[Stored dataset records]
[start]
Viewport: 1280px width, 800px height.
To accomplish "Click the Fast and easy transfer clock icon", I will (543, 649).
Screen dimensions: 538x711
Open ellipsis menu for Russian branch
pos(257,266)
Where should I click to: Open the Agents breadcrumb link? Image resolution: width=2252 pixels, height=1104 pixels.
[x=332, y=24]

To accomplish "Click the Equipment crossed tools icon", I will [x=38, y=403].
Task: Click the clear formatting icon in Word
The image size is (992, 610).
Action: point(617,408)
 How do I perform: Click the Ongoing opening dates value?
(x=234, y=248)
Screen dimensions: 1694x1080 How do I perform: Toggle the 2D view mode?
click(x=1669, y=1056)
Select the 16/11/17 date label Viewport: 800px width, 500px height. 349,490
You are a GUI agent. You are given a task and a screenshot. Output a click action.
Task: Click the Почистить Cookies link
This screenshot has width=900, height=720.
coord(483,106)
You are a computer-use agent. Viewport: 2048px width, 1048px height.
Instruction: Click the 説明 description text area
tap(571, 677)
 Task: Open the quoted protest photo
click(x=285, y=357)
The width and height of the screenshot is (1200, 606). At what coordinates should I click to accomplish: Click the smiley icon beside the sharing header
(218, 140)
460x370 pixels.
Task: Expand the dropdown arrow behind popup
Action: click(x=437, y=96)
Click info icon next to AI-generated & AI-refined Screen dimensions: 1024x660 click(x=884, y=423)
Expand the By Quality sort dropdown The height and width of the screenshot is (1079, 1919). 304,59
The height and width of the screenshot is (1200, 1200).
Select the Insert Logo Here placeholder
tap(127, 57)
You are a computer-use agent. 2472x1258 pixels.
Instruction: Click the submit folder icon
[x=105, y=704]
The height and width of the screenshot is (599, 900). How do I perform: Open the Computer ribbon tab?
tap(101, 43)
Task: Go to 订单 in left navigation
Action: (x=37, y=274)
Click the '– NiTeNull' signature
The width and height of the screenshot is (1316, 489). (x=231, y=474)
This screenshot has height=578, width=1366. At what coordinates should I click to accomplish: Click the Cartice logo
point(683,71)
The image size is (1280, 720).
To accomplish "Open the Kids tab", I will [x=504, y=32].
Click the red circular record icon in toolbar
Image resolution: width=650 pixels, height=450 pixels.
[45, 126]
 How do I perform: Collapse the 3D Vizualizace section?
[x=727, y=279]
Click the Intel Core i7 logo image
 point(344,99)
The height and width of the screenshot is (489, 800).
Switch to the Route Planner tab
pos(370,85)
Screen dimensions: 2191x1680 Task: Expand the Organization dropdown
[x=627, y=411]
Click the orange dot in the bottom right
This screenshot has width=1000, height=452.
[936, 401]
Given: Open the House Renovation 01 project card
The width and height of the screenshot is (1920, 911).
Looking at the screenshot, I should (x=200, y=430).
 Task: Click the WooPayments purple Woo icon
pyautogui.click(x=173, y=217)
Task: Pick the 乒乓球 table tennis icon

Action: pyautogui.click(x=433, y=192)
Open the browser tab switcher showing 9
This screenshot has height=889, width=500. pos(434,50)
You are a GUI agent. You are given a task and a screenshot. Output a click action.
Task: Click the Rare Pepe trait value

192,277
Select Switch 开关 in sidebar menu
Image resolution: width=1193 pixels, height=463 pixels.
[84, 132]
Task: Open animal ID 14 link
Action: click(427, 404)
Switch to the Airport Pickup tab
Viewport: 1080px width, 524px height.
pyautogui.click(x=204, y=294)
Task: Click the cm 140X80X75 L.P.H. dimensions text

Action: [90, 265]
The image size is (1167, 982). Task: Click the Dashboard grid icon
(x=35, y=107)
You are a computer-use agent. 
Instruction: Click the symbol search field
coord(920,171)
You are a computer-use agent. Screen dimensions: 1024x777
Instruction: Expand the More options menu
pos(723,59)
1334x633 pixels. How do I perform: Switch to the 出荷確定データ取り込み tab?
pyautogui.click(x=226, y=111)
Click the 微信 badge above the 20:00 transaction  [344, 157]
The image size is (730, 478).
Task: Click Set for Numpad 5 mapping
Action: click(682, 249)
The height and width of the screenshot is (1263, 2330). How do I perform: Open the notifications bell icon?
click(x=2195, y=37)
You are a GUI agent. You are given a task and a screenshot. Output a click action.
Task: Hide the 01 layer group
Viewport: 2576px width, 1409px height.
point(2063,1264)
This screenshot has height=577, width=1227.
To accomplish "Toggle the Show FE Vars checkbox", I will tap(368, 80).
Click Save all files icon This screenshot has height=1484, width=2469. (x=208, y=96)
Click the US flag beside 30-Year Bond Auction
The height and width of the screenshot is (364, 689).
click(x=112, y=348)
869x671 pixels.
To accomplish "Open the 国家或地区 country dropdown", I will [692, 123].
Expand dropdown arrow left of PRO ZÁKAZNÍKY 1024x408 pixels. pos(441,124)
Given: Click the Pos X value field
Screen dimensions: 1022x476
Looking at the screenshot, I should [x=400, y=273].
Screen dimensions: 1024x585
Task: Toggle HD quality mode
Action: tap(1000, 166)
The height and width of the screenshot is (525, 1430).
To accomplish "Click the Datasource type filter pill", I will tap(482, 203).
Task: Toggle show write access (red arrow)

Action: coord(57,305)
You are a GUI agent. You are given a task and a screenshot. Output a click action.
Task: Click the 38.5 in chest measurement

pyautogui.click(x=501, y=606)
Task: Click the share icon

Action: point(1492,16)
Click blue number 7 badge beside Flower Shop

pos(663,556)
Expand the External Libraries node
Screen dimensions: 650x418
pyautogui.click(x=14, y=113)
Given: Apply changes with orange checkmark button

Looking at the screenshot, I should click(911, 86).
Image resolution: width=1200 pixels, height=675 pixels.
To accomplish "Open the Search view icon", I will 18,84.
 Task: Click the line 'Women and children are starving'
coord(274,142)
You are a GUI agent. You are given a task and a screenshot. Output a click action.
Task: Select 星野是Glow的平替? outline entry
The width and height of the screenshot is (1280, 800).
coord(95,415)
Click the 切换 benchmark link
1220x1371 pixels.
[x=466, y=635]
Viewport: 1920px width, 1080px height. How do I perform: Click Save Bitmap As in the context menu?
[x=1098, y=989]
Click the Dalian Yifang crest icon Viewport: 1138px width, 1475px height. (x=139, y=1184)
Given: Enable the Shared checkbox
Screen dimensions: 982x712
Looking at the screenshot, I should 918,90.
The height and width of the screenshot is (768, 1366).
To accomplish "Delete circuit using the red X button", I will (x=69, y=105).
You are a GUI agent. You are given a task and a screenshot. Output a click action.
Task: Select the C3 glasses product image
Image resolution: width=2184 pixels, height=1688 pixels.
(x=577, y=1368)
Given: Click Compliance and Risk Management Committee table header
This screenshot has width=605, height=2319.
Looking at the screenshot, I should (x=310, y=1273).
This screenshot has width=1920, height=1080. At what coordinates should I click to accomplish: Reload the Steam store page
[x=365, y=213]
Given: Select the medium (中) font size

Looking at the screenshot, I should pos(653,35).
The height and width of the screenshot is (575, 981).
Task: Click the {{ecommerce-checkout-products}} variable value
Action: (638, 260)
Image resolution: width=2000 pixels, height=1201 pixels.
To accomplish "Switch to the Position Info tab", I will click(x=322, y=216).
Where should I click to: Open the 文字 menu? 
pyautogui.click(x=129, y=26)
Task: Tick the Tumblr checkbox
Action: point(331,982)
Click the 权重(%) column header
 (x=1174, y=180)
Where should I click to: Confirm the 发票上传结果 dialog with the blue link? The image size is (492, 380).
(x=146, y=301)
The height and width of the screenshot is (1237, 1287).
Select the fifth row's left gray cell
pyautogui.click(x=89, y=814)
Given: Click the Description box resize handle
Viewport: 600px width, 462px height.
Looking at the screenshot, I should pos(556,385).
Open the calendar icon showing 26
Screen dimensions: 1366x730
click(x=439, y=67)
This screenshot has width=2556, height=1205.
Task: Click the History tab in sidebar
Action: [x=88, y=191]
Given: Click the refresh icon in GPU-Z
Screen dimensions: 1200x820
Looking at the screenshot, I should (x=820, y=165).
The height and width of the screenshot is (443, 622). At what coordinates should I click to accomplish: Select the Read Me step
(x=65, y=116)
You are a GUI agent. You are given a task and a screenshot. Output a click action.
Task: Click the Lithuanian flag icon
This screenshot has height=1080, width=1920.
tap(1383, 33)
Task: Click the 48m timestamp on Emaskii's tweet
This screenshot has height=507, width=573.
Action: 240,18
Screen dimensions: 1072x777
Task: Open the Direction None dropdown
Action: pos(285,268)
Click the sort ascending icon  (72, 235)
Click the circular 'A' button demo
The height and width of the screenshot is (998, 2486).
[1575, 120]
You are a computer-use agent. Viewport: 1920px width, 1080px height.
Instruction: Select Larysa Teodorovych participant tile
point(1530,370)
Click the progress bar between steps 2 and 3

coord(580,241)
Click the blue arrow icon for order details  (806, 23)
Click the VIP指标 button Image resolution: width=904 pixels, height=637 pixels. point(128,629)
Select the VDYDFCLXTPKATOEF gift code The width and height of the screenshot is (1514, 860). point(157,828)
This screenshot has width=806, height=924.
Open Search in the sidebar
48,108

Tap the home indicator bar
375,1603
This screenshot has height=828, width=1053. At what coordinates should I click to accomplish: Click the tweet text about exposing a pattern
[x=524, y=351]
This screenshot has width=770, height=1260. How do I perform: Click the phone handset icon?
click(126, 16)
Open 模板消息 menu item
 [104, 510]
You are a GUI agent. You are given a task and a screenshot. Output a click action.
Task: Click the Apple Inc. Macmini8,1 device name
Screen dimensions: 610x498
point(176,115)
[end]
#### [THE PROBLEM]
Please return, character for character, everything from the start of the records down to the line containing "click(x=285, y=357)", including that line.

#### [WRITTEN SOLUTION]
Viewport: 1280px width, 800px height.
To accomplish "Click the Fast and easy transfer clock icon", I will (543, 649).
Screen dimensions: 538x711
Open ellipsis menu for Russian branch
pos(257,266)
Where should I click to: Open the Agents breadcrumb link? Image resolution: width=2252 pixels, height=1104 pixels.
[x=332, y=24]

To accomplish "Click the Equipment crossed tools icon", I will [x=38, y=403].
Task: Click the clear formatting icon in Word
The image size is (992, 610).
Action: point(617,408)
 How do I perform: Click the Ongoing opening dates value?
(x=234, y=248)
Screen dimensions: 1694x1080 How do I perform: Toggle the 2D view mode?
click(x=1669, y=1056)
Select the 16/11/17 date label Viewport: 800px width, 500px height. 349,490
You are a GUI agent. You are given a task and a screenshot. Output a click action.
Task: Click the Почистить Cookies link
This screenshot has width=900, height=720.
coord(483,106)
You are a computer-use agent. Viewport: 2048px width, 1048px height.
Instruction: Click the 説明 description text area
tap(571, 677)
 Task: Open the quoted protest photo
click(x=285, y=357)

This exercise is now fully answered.